ASSIGNMENT.
Look below for the line holding "Nyheter & press (136, 99)" and the line holding "Herzogtums Sachsen-Meiningen (299, 70)". Repeat those two and everything between, exactly.

DATA EXTRACT.
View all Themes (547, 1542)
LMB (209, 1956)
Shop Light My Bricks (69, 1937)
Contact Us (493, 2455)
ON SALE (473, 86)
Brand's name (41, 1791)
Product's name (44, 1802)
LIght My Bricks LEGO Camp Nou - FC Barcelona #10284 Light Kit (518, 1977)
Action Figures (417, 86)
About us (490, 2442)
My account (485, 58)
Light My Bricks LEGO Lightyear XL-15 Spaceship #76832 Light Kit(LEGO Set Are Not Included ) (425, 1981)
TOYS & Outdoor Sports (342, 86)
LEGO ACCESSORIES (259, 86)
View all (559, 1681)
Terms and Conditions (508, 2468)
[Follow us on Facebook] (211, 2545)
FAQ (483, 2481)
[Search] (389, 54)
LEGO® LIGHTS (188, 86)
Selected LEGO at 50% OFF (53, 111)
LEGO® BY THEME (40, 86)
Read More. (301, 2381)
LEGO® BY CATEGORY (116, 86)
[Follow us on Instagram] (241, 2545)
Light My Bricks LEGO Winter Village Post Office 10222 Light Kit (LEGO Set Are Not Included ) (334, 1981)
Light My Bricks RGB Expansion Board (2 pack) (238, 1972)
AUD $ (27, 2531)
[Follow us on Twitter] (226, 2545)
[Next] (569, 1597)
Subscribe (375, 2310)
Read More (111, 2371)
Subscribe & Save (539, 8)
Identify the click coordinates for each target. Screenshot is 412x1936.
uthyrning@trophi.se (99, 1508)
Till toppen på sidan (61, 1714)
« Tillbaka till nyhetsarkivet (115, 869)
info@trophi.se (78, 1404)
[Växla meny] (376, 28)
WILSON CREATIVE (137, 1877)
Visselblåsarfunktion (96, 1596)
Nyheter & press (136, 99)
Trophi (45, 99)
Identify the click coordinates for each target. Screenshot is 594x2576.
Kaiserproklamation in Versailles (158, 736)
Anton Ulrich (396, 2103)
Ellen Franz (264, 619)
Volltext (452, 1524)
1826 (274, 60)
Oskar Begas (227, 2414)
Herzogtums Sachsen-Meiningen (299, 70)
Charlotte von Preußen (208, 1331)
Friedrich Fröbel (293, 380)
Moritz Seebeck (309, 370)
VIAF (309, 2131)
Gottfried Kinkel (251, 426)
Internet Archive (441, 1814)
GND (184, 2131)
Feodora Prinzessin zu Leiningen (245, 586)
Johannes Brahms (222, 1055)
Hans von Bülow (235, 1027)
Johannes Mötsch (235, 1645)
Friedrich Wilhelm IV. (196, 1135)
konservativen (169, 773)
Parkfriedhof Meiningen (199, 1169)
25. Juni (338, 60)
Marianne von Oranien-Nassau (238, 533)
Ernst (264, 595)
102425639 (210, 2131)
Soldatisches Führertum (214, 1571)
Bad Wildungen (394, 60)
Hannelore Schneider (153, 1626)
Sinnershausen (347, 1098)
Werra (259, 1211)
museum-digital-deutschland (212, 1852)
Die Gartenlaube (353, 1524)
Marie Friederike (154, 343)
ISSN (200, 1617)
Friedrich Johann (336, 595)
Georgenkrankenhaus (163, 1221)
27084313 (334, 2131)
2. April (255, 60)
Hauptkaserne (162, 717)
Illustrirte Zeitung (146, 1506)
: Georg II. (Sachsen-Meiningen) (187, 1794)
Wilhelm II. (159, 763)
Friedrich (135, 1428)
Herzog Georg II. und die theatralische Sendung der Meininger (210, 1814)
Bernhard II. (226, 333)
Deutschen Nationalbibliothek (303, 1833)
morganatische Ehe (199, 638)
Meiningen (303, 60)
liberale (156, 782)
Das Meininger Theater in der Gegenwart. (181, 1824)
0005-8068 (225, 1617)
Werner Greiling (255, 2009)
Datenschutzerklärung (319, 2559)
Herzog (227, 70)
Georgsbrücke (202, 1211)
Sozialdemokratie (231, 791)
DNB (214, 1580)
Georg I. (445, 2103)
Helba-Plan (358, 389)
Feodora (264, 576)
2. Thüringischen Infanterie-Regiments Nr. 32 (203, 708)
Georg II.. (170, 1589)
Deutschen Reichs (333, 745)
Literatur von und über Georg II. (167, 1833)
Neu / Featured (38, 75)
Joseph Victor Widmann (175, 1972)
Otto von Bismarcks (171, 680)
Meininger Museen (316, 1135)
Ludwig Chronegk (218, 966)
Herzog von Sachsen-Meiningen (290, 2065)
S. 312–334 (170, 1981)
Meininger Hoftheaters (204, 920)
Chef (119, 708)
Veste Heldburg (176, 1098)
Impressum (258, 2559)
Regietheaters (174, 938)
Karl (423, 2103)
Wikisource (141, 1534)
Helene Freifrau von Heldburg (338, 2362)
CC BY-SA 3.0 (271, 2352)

EXPECTED ANSWER.
Nyheter & press (136, 99)
Trophi (45, 99)
Identify the click coordinates for each target. Screenshot is 594x2576.
Kaiserproklamation in Versailles (158, 736)
Anton Ulrich (396, 2103)
Ellen Franz (264, 619)
Volltext (452, 1524)
1826 (274, 60)
Oskar Begas (227, 2414)
Herzogtums Sachsen-Meiningen (299, 70)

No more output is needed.